= What you will do =
Report each line of the material that contains the word "Where", treating uppercase and lowercase letters as different.

= Dataset entries =
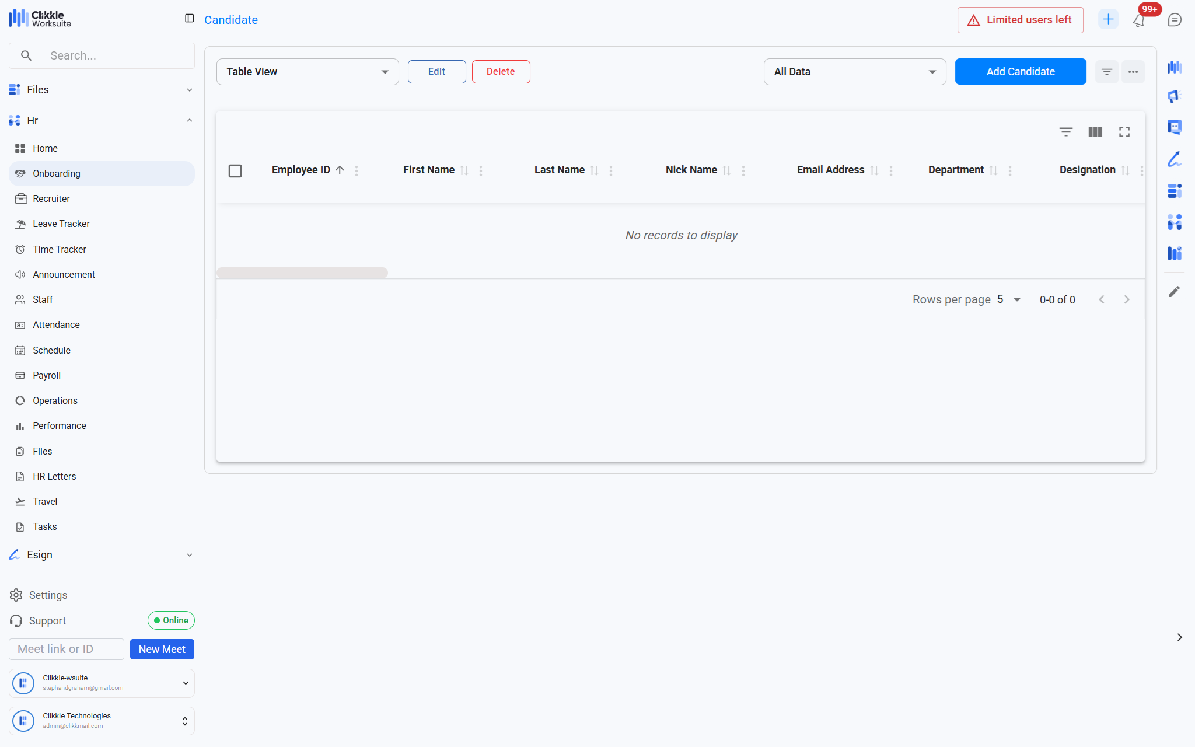Toggle sort on First Name column
Image resolution: width=1195 pixels, height=747 pixels.
click(x=464, y=170)
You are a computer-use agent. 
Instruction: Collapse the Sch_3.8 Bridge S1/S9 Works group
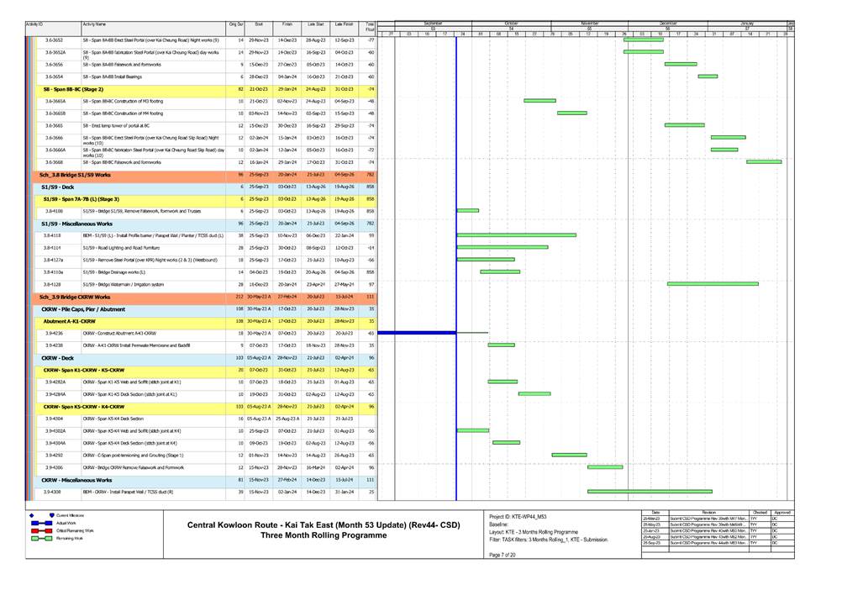[77, 174]
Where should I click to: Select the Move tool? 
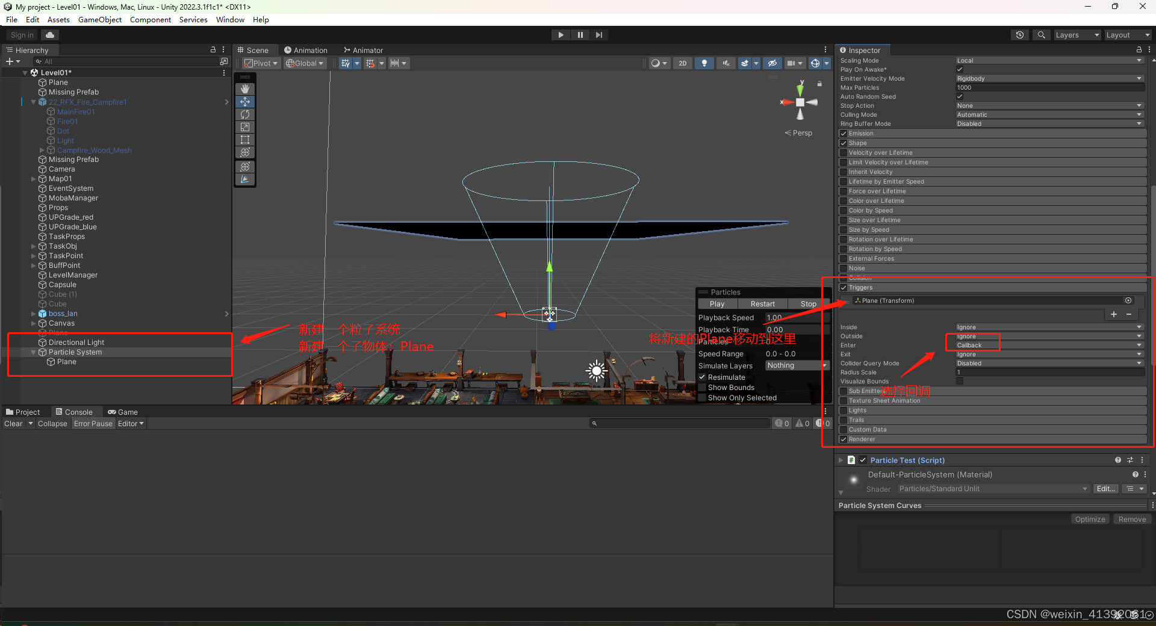(245, 101)
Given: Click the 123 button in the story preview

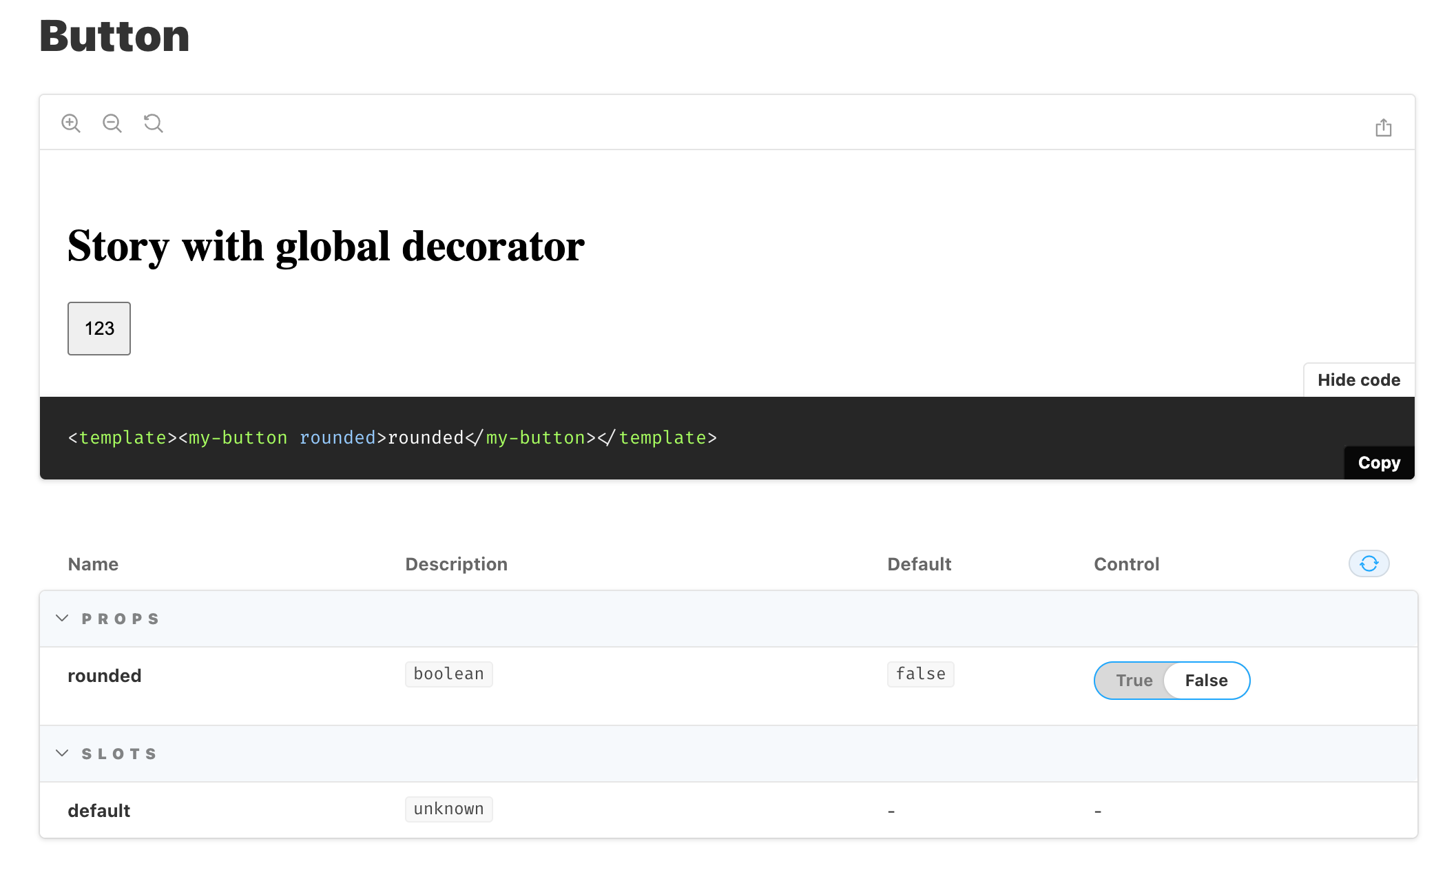Looking at the screenshot, I should coord(98,329).
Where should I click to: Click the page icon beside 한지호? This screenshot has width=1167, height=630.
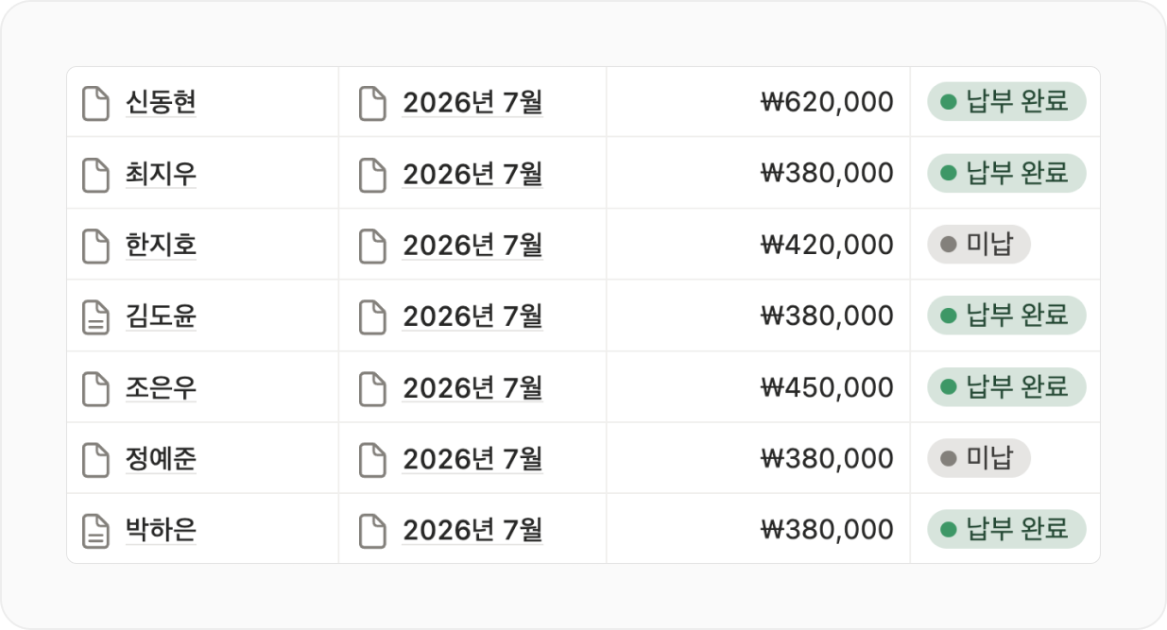point(95,246)
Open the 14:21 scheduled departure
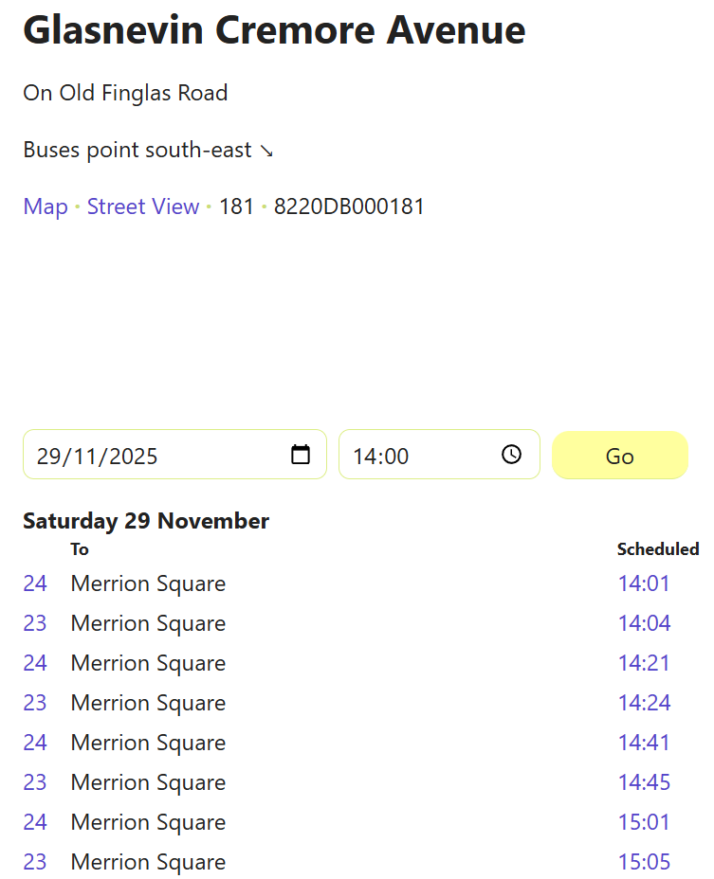Screen dimensions: 714x879 click(644, 663)
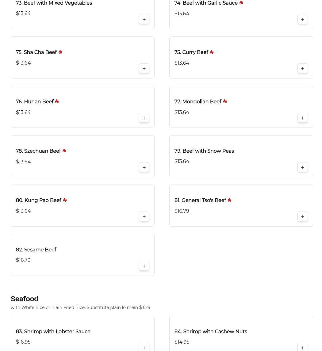Tap plus button on Szechuan Beef
This screenshot has height=351, width=322.
click(x=144, y=167)
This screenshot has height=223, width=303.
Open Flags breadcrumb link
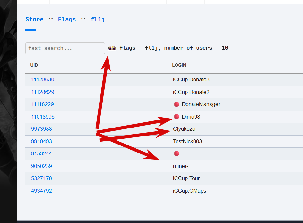coord(67,19)
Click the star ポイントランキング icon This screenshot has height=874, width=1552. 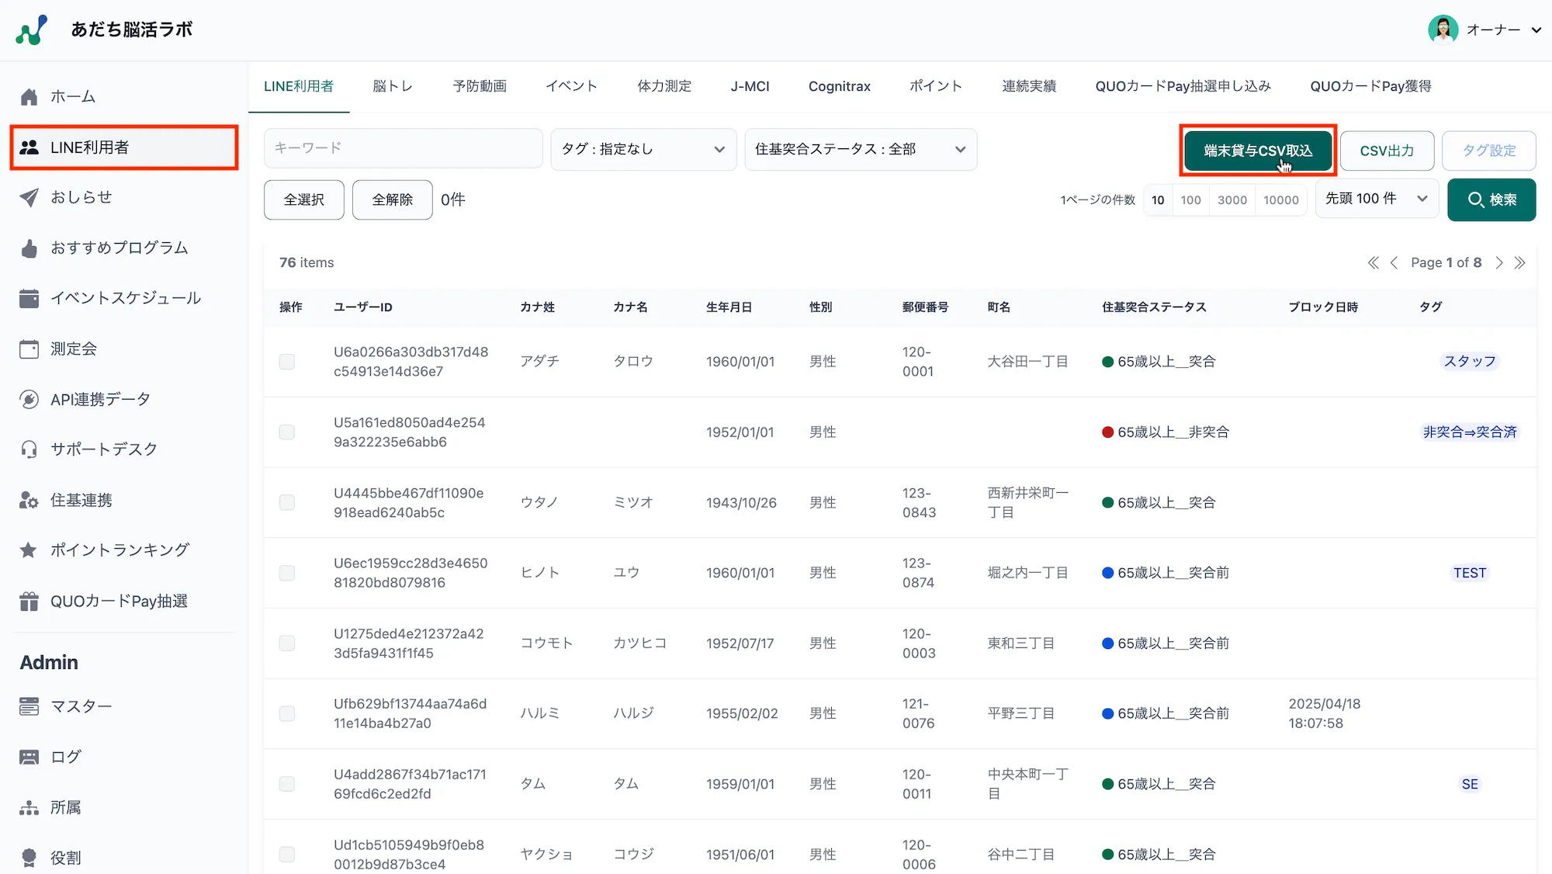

= Result for this exercise =
Where should I click to: Select the Move tool? 
Where should I click to: Click the page icon beside 한지호? This screenshot has width=1167, height=630.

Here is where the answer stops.